L’ASN publie le compte-rendu et les présentations du séminaire « Risques de leucémies et exposition aux rayonnements ionisants » organisé à son initiative le 9 juin 2015. Ce séminaire avait pour objectif de faire le point des connaissances scientifiques sur le risque de leucémies lié aux rayonnements ionisants chez l’enfant et chez l’adulte tout en tenant compte des caractéristiques d’exposition (aigüe ou chronique, irradiation externe ou interne, âge lors de l’exposition…). En dehors des radiations, une synthèse des autres facteurs de risque, connus ou suspectés, a été abordée.

Organisé dans le cadre des Groupes permanents d’experts en radioprotection de l’ASN, ce séminaire a réuni des experts nationaux et internationaux des différents domaines de recherche (cliniciens, épidémiologistes, radiobiologistes…), les membres du comité scientifique de l’ASN, les membres des groupes permanents en radioprotection ainsi que des membres d’associations (ACRO, ANCCLI, ...).

Les présentations des intervenants et les échanges qui ont suivi ont permis de dégager plusieurs constats :

  • Les leucémies, bien que relativement peu nombreuses chez les adultes, présentent des types histologiques multiples ; en pédiatrie, elles constituent en revanche une part importante des cancers de l’enfant1. A ce stade des études, l’interaction de plusieurs facteurs de risque ne peut être exclue ;
  • il existe des arguments solides montrant que l'exposition aux rayonnements ionisants est un des facteurs de risque de leucémies, notamment chez les survivants d’Hiroshima et Nagasaki. Plusieurs études sur les travailleurs, exposés durant leur activité professionnelle aux radiations, montrent également une augmentation du risque de leucémies. Seules les leucémies lymphoïdes chroniques ne semblent pas induites par les radiations ;
  • pour ce qui concerne le risque éventuel de leucémies pour les populations vivant à proximité d’installations nucléaires, il a été rappelé la nécessité de poursuivre l’étude du taux d’incidence de la leucémie infantile autour des installations avec une meilleure description de la population locale (mode de vie et exposition) et de mener une recherche multidisciplinaire sur l'étiologie des leucémies. Une bonne surveillance grâce à des registres nationaux reste un outil indispensable pour la communication avec les populations résidant à proximité des centrales ;
  • la nécessité de renforcer l’interdisciplinarité (épidémiologie, médecine, dosimétrie, statistique) et le partage de compétences a été également soulignée. Le développement d’une couverture nationale par les registres de cancers de l’enfant a fait progresser la robustesse des études épidémiologiques ; il conviendrait désormais de compléter ces informations en étendant ces données aux jeunes adultes, et en caractérisant plus finement les différents types de leucémies.

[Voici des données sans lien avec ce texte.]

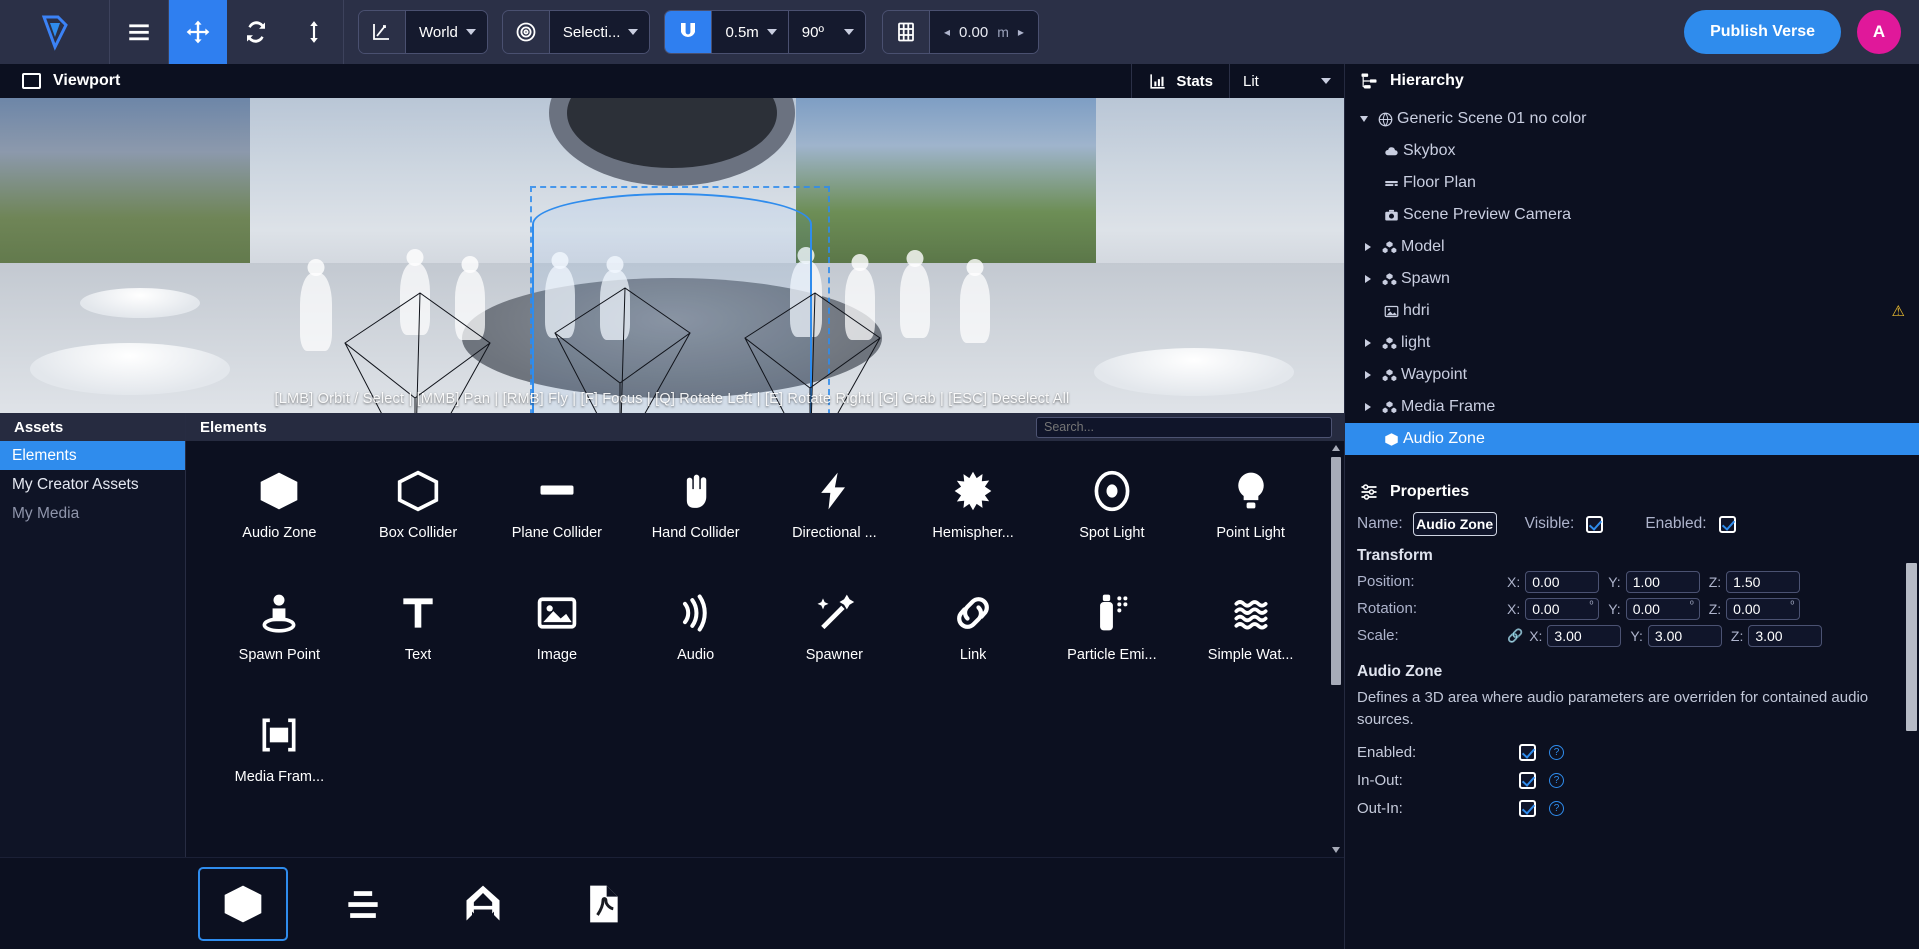  What do you see at coordinates (696, 632) in the screenshot?
I see `element-audio: Audio` at bounding box center [696, 632].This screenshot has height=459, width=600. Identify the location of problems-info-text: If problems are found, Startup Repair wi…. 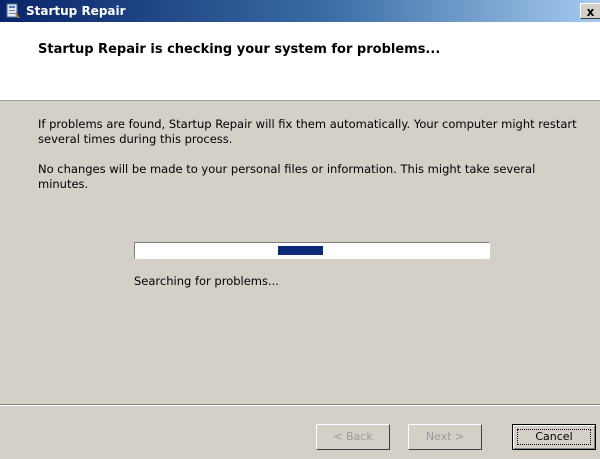
(308, 132).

D’autre part, pour obtenir de meilleures études concernant les faibles doses, il faudra continuer à privilégier celles permettant un recueil précis des données d’exposition individuelles, aussi bien pour les expositions aux radiations que pour d’autres facteurs cancérigènes suspectés. L’interaction de plusieurs facteurs (prédisposition génétique, exposition in utero, ou pendant la prime enfance), pouvant intervenir à des moments différents du développement de la maladie, est une des pistes à étudier.

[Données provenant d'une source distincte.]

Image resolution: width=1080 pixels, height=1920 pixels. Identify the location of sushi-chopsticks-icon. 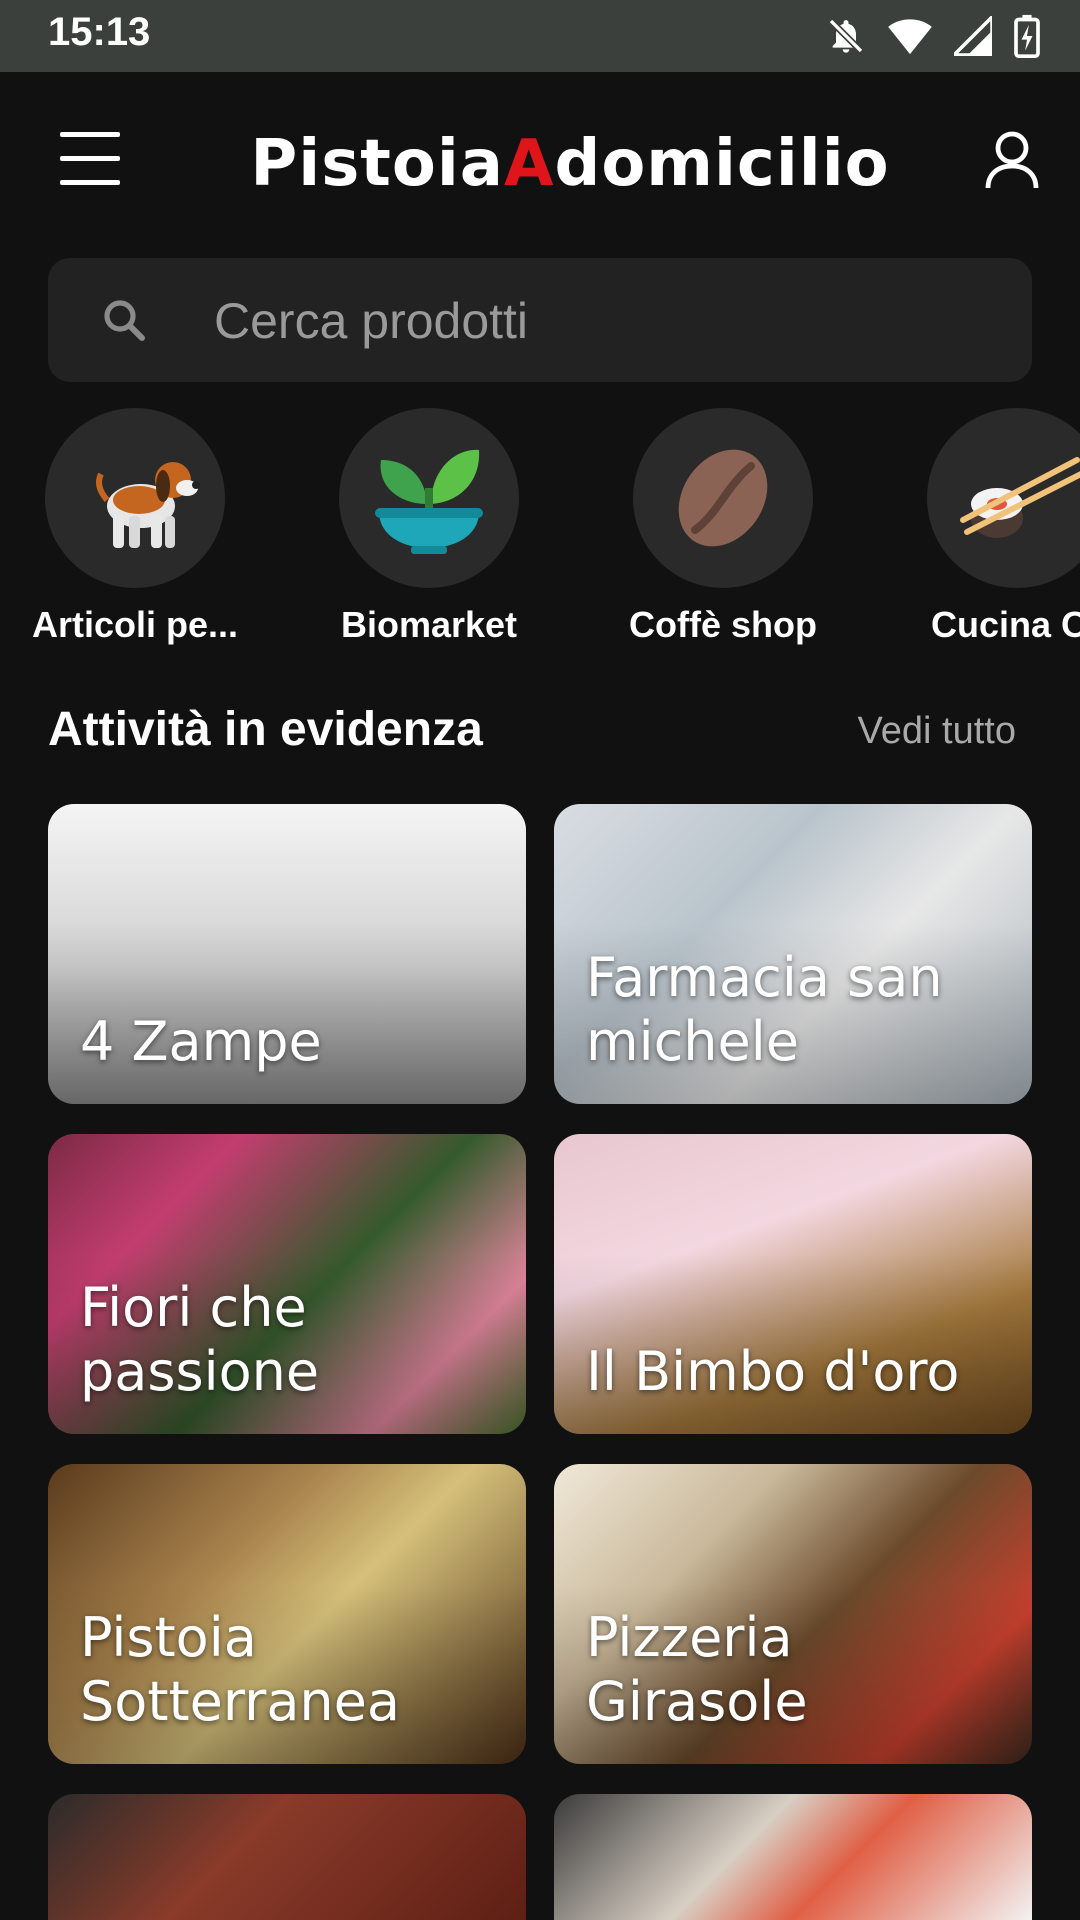
(1004, 498).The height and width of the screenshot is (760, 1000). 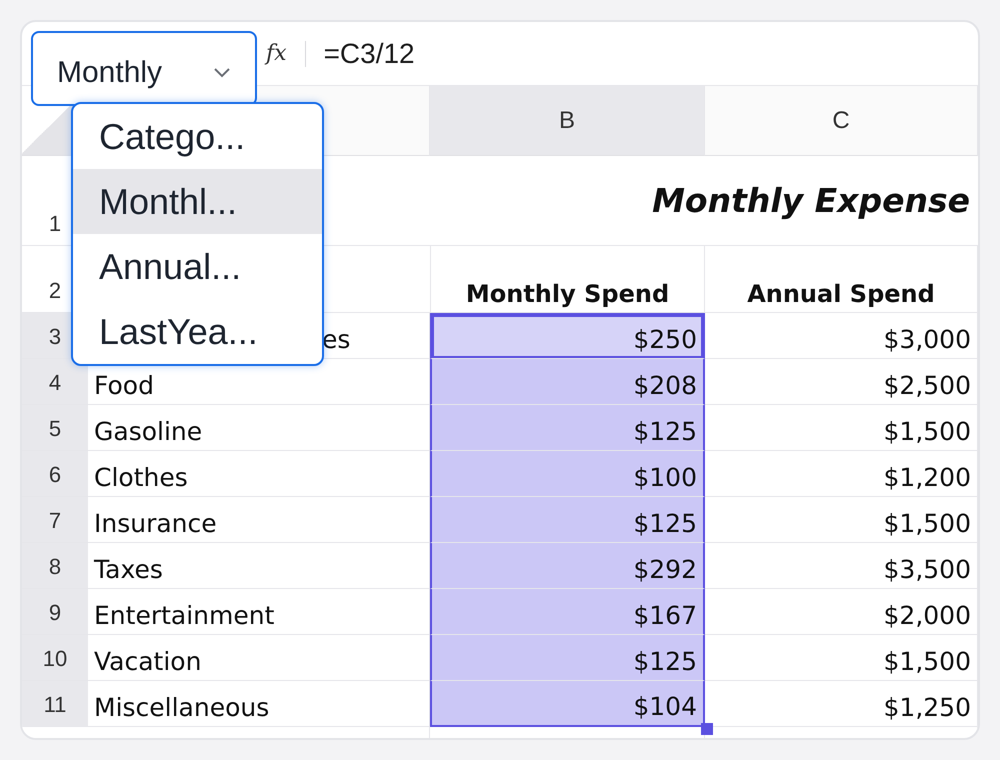 What do you see at coordinates (128, 570) in the screenshot?
I see `table-cell: Taxes` at bounding box center [128, 570].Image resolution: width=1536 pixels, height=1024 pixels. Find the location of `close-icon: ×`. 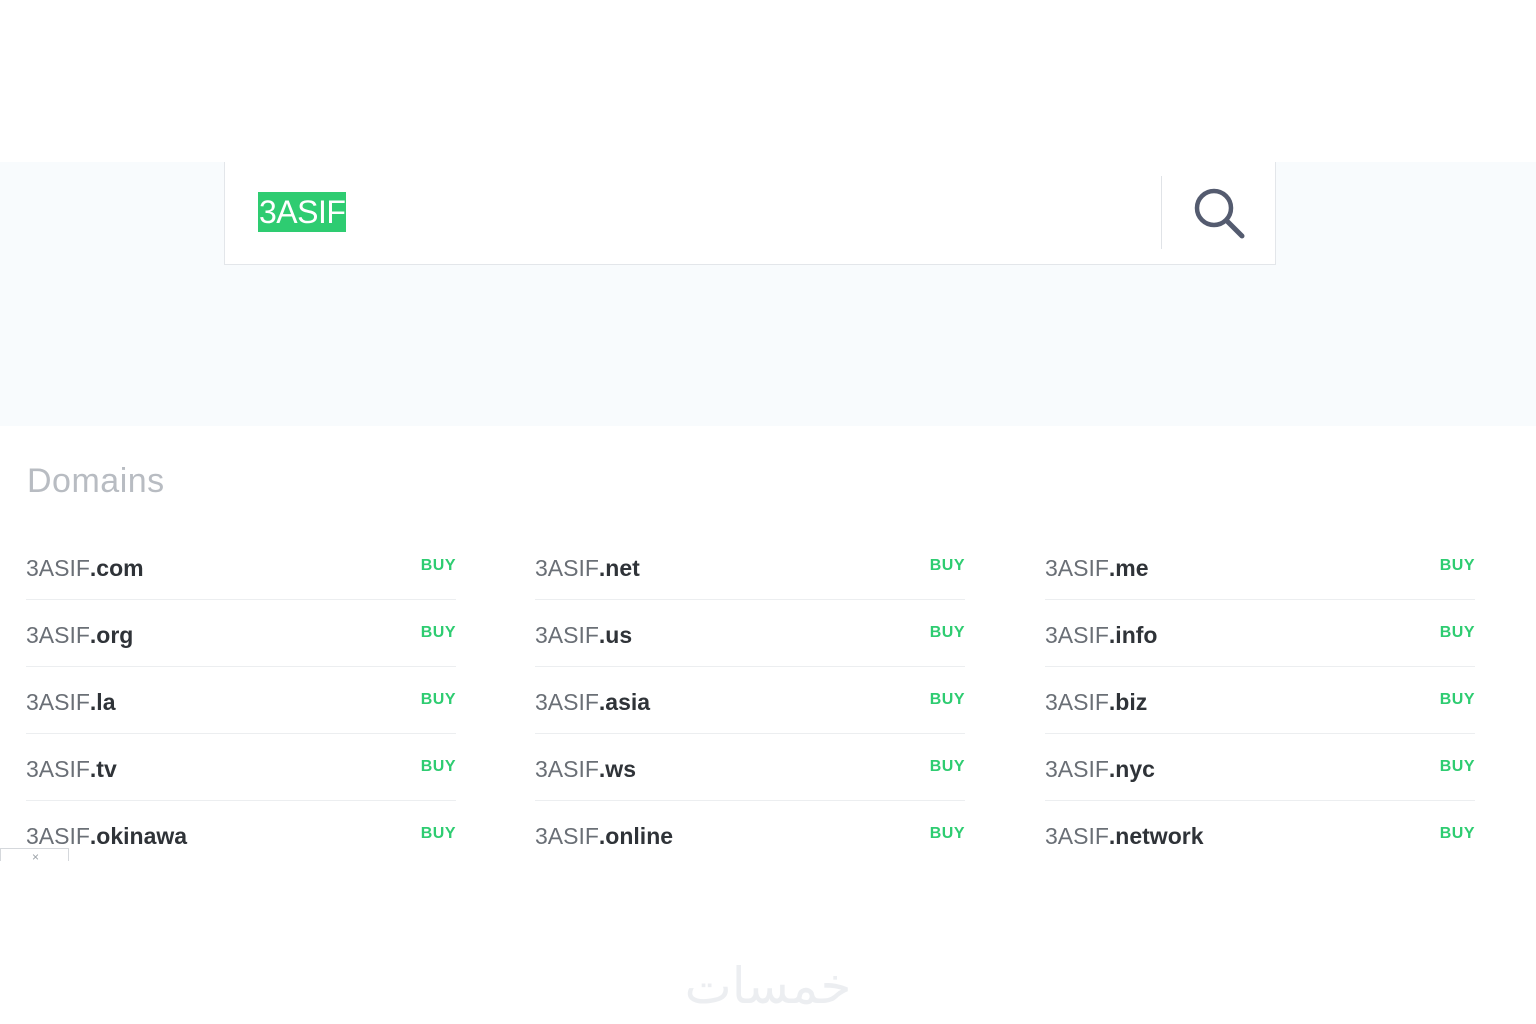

L’harmonisation des protocoles des études aux niveaux national et international, en vue de lancer des études conjointes à grande échelle, sera déterminante et permettra de disposer de résultats statistiquement plus solides, que ce soit pour la gestion du risque en milieu professionnel, environnemental ou médical.

1. Les leucémies représentent 28 % de l’ensemble des nouveaux cas de cancers chez l’enfant contre 2,5 % chez l’adulte.